You mean "by" an insulating material, right?
...heat sink outside the internal cylinder.
Do you mean outside the outer cylinder?
When I calculate the power of the internal cylinder, the power is positive, while when I calculate the power of the external cylinder(that means of the whole system) it is negative. So I want, to explain the signs.

The positive sign means that heat is transferred from the internal cylinder to the environment, n other words towards the heat sink...
Not to the environment/heat sink, to the outer cylinder, right?
... but on the contrary when we talk about the total power of the system being negative, that means that the system in general absorbs energy from the environment.
How do we know that/where is it calculated? Is this system in a steady state? To me it sounds like the net energy transfer is zero, while the heat flow is positive (based on the convention you established...). Is there more to this problem you haven't said?
 
russ_watters said:
You mean "by" an insulating material, right?
Do you mean outside the outer cylinder?

Not to the environment/heat sink, to the outer cylinder, right?
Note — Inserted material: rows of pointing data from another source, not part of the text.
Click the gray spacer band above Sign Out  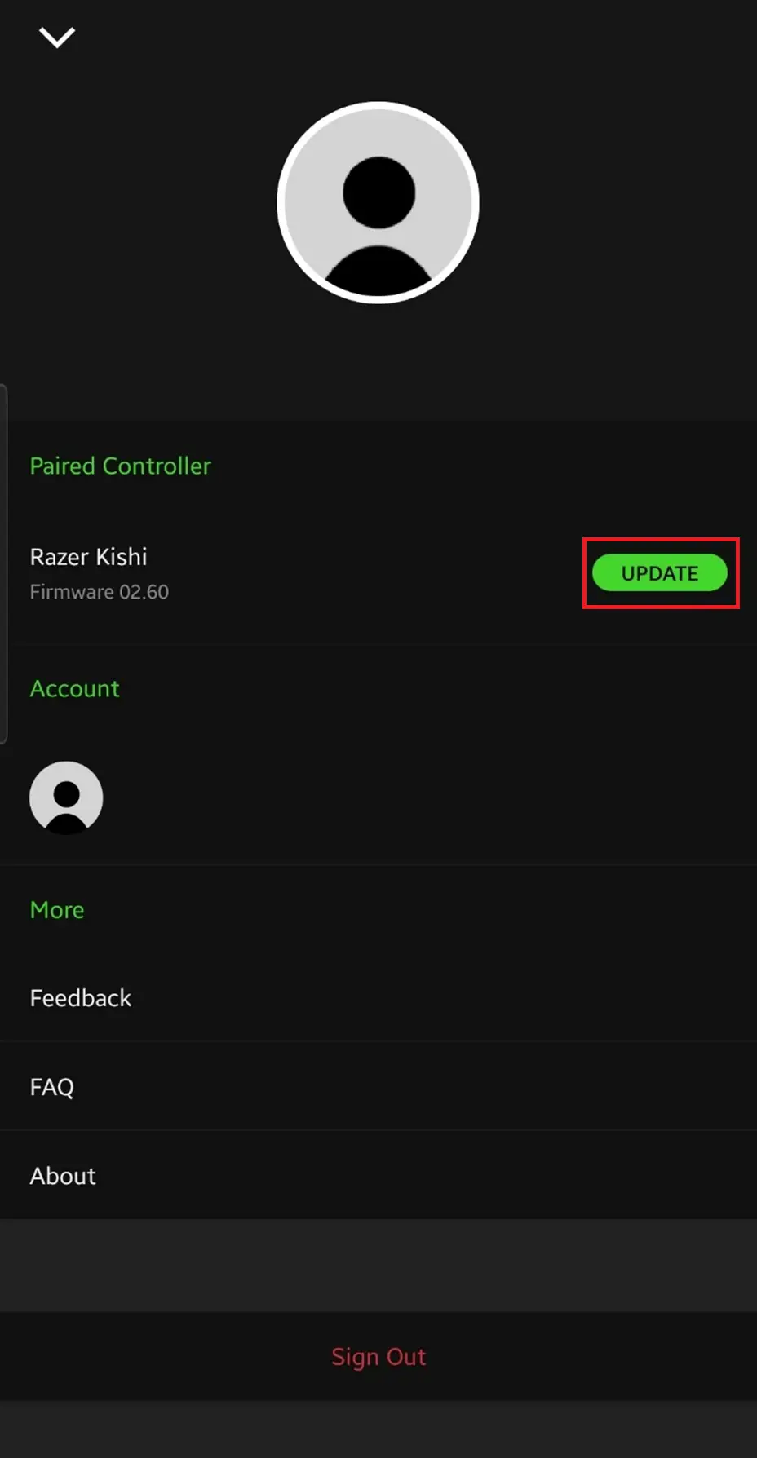pyautogui.click(x=379, y=1265)
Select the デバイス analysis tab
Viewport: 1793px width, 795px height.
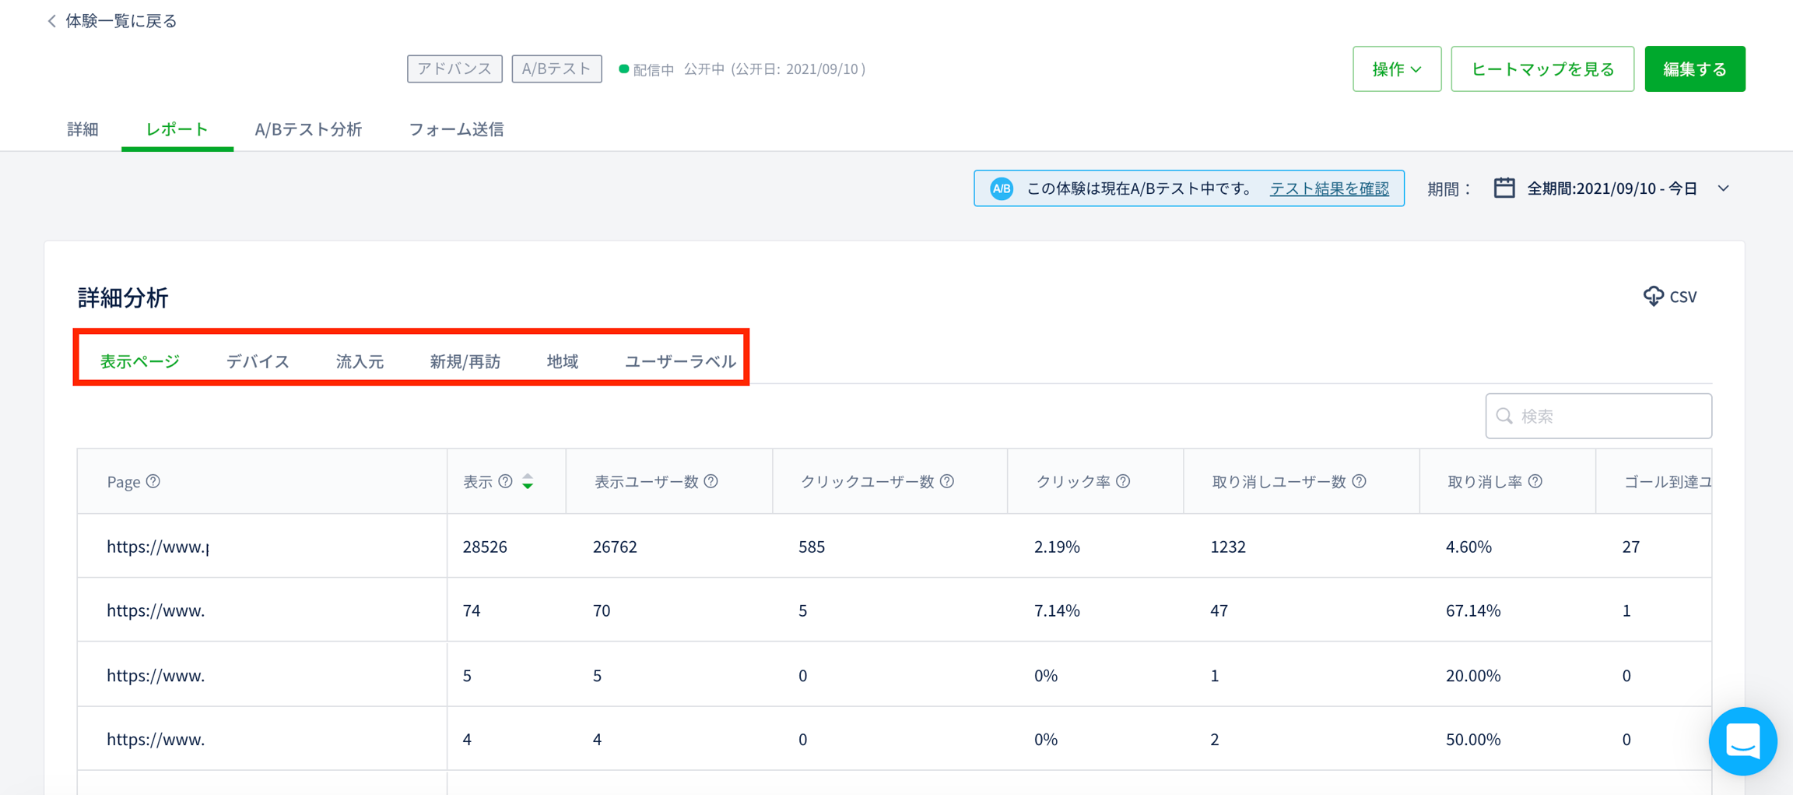[258, 361]
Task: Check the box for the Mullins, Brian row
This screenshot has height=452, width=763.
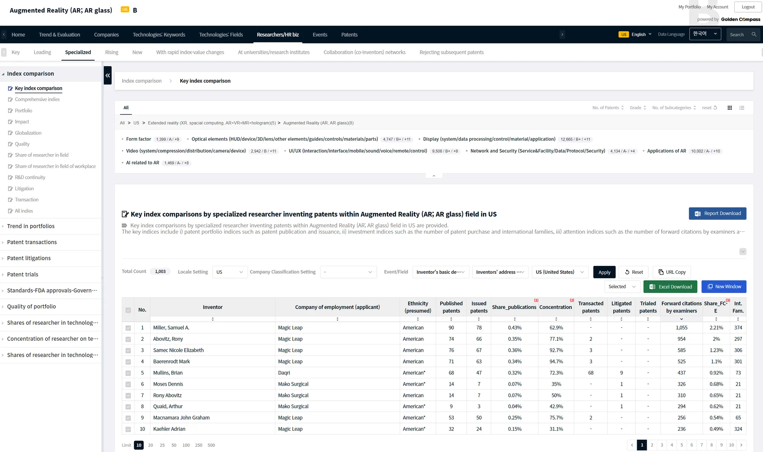Action: click(128, 373)
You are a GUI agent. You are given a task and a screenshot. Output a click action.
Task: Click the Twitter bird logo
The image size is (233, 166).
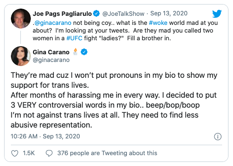click(217, 14)
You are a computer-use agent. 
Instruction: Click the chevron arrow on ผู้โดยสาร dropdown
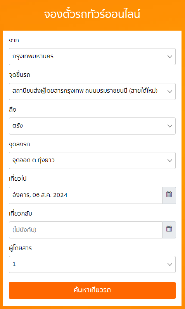tap(170, 264)
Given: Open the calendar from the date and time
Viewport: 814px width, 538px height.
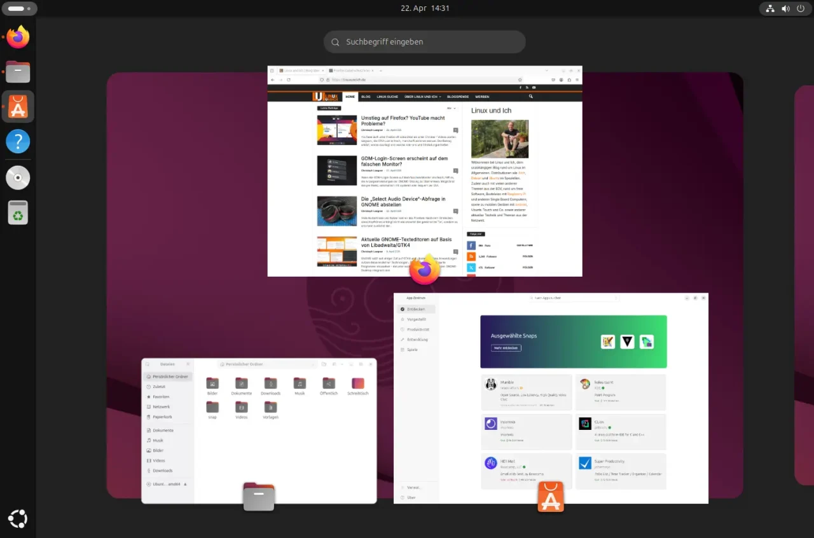Looking at the screenshot, I should [425, 8].
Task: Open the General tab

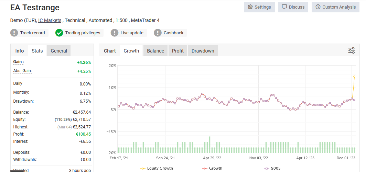Action: [x=59, y=51]
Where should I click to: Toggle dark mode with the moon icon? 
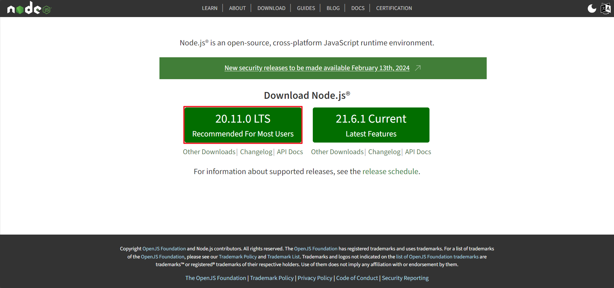click(592, 8)
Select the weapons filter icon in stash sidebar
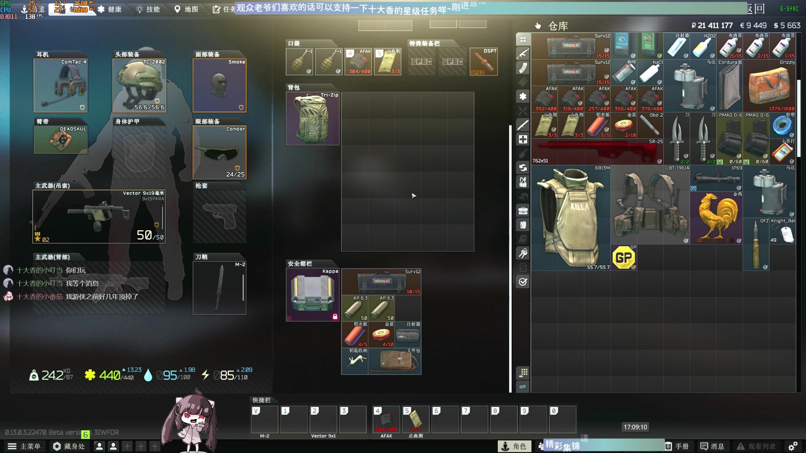 point(523,54)
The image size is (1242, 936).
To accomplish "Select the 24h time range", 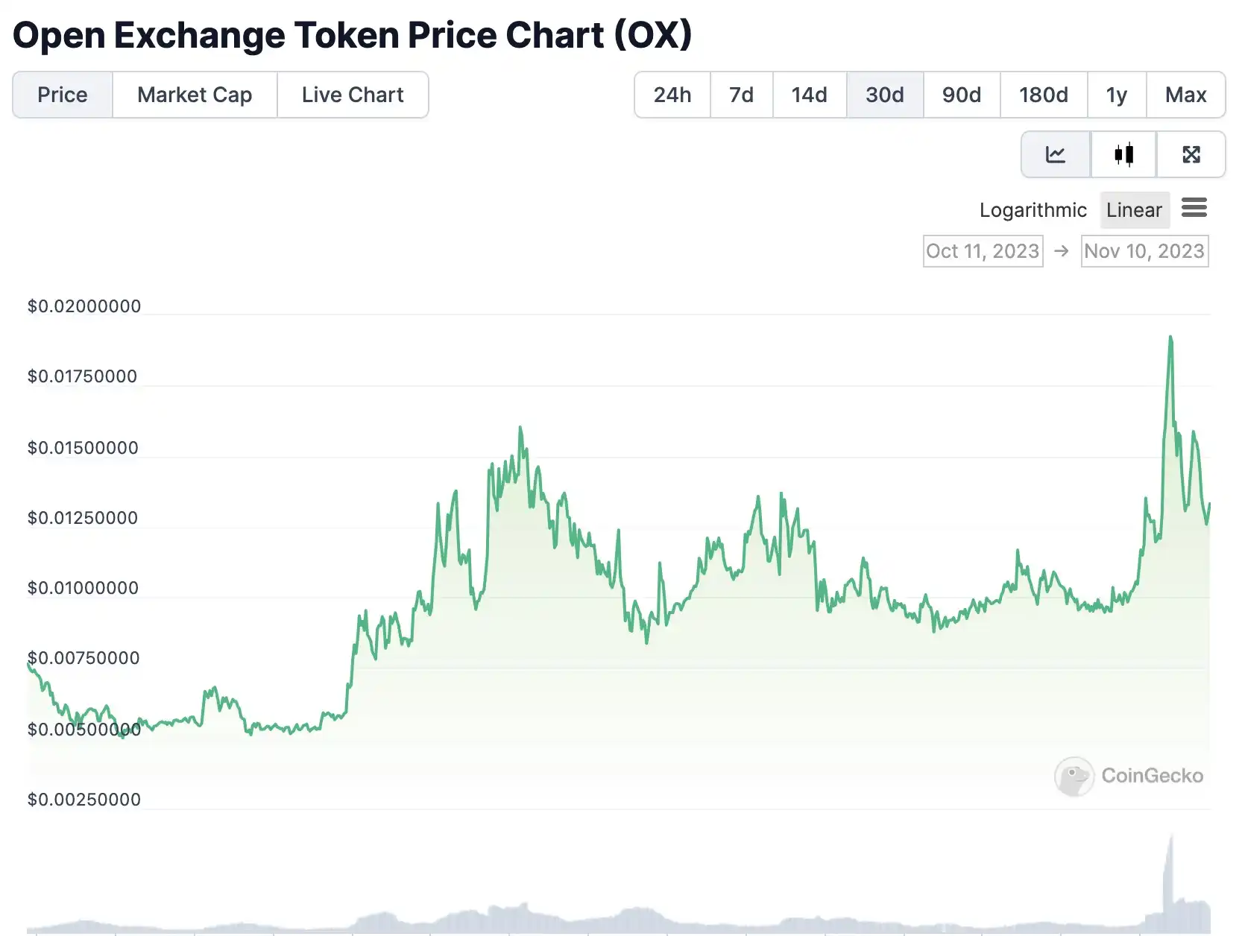I will coord(672,95).
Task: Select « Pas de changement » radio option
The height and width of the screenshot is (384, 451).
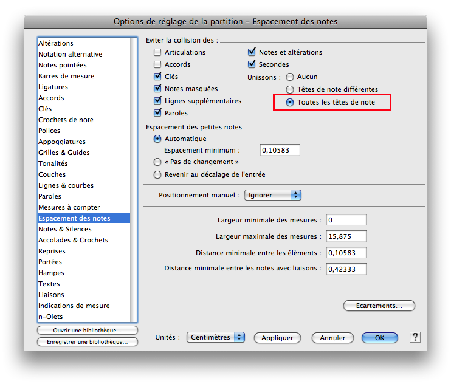Action: (157, 162)
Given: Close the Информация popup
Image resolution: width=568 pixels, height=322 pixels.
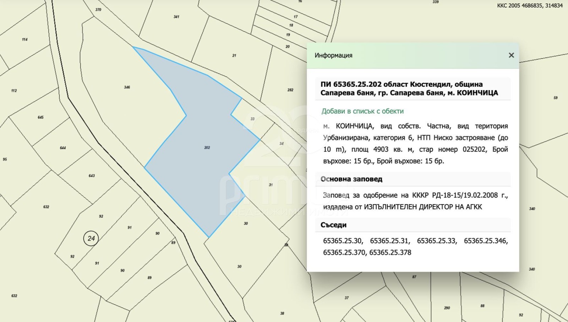Looking at the screenshot, I should [x=511, y=55].
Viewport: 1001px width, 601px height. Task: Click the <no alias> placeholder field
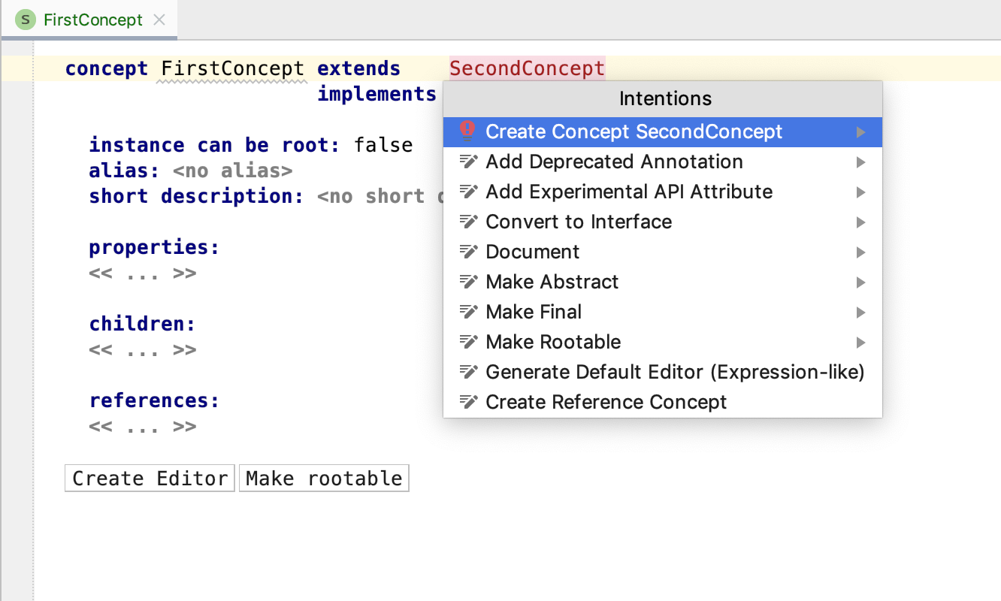pyautogui.click(x=232, y=171)
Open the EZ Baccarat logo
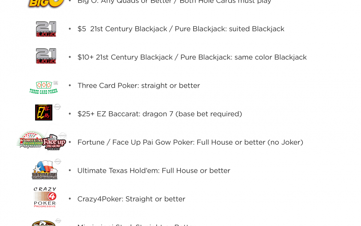The height and width of the screenshot is (226, 361). click(x=44, y=112)

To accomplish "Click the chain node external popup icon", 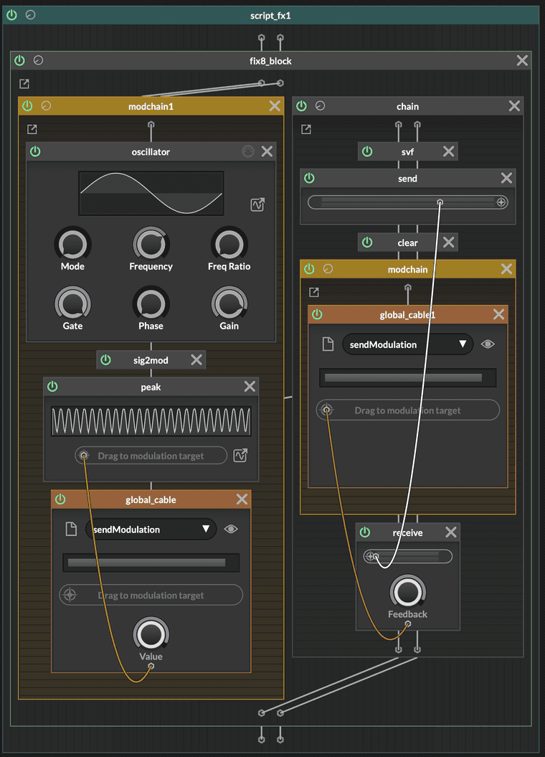I will pyautogui.click(x=306, y=130).
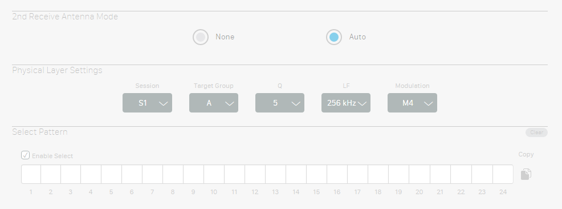This screenshot has width=562, height=209.
Task: Uncheck the Enable Select checkbox
Action: coord(26,155)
How do we know that/where is it calculated? Is this system in a steady state? To me it sounds like the net energy transfer is zero, while the heat flow is positive (based on the convention you established...). Is there more to this problem you haven't said?
I know that at the boundary the temperature is 10 celcius. (Btw the comments you made are true). So I could make the assumption that : the whole system is gaining energy. In other words, the system tends to attract the heat of its vicinity to compensate a lack of energy. I am I right?
 
George444fg said:
I know that at the boundary the temperature is 10 celcius. (Btw the comments you made are true). So I could make the assumption that : the whole system is gaining energy. In other words, the system tends to attract the heat of its vicinity to compensate a lack of energy. I am I right?
Since you called the outside environment a "heat sink" I assumed that meant the heat was flowing from the outer cylinder to the environment. Is that not the case (it has to be instead state)? If so, I'd say this system is losing heat to the heat sink/ environment.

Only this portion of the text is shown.